Was die bedarfsgerechte Düngung betrifft, erläuterte Staudte, dass es hier durchaus Diskussionen darüber gebe, wie der Stand der Wissenschaft aussieht. Ihrer Ansicht nach sei es falsch, maximal zu düngen, um den vermeintlich besten Backweizen herzustellen, wenn weniger Düngemittel auch ausreichen würden. Häufig seien die Vorgaben des Handels noch zu hoch, hier laufe aber ein „guter Prozess“ der Aushandlung, den die Landesregierung bei Bedarf politisch unterstützen würde. Zudem ist davon auszugehen, dass die weiterhin sinkenden Tierzahlen und die Neubewertung der Gülle durch die Ackerbauern aufgrund der Lieferengpässe beim Mineraldünger von allein einen sparsameren Umgang mit den Nährstoffen bewirken werden.

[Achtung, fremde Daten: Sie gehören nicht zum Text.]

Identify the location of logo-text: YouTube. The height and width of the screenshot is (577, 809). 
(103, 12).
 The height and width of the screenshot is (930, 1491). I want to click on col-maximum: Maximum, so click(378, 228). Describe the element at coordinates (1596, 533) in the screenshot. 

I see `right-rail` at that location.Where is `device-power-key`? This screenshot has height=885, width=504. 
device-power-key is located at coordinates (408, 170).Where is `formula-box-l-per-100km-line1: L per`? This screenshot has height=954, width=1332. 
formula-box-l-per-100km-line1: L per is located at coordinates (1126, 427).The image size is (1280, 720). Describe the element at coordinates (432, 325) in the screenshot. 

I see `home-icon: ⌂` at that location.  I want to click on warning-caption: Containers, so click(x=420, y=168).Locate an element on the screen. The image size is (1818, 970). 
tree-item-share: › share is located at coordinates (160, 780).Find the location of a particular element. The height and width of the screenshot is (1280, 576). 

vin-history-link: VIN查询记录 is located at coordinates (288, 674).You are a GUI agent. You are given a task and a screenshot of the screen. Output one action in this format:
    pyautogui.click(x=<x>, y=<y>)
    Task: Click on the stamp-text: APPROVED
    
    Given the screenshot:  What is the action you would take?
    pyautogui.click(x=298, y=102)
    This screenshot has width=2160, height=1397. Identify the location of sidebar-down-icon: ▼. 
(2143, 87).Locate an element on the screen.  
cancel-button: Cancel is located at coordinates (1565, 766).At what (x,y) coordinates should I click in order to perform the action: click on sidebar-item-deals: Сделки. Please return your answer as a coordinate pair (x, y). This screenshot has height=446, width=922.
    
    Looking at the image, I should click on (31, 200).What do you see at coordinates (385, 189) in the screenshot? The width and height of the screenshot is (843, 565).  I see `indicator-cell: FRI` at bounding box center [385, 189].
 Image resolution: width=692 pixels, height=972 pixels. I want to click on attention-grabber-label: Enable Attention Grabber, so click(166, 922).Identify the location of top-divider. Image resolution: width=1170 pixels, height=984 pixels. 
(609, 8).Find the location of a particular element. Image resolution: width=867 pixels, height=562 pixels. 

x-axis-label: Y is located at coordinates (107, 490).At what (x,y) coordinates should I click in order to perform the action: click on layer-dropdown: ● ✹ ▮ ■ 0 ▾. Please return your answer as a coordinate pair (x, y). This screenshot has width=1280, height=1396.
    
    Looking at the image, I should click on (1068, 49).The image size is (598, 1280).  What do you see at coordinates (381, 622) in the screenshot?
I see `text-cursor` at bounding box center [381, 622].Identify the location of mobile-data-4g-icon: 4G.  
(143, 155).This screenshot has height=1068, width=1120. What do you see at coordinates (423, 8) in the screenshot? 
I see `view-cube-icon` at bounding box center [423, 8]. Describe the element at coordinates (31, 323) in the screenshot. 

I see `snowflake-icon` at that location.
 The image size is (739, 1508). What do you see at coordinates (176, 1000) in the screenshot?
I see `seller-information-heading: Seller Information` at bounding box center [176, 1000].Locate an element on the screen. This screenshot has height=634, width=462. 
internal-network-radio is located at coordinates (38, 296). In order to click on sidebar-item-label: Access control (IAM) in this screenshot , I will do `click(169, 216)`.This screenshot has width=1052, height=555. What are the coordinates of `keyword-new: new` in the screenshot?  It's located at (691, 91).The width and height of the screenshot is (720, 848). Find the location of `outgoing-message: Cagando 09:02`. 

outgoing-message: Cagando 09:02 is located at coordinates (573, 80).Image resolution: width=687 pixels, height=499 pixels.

Dass sich der positive Trend des Nährstoffberichts allerdings nicht auf die strengen Vorgaben der Düngeverordnung auswirkt und entsprechende Entlastungen bringt, sorgt beim niedersächsischen Landvolk für Unverständnis. „Für den Landesbauernverband ist es mehr als enttäuschend, dass die Erfolge vieler Betriebe im Gewässerschutz noch immer nicht durch Anpassungen im Düngerecht honoriert werden“, kritisiert Landvolkpräsident Holger Hennies. Ministerin Staudte kündigte unterdessen an, die Kritik der Landwirtschaft aufgreifen und in den kommenden Jahren ein verursachergerechtes System in der Landesdüngeverordnung integrieren zu wollen. Dabei solle eine effektive und zielgerichtete Bewertung und Kontrolle der ordnungsgemäßen Düngung in den Fokus gerückt werden – die vor allem durch das landeseigene digitale Meldeportal „Enni“ erreicht werden kann.

Dieser Artikel erschien am 30.3.2023 in Ausgabe #059.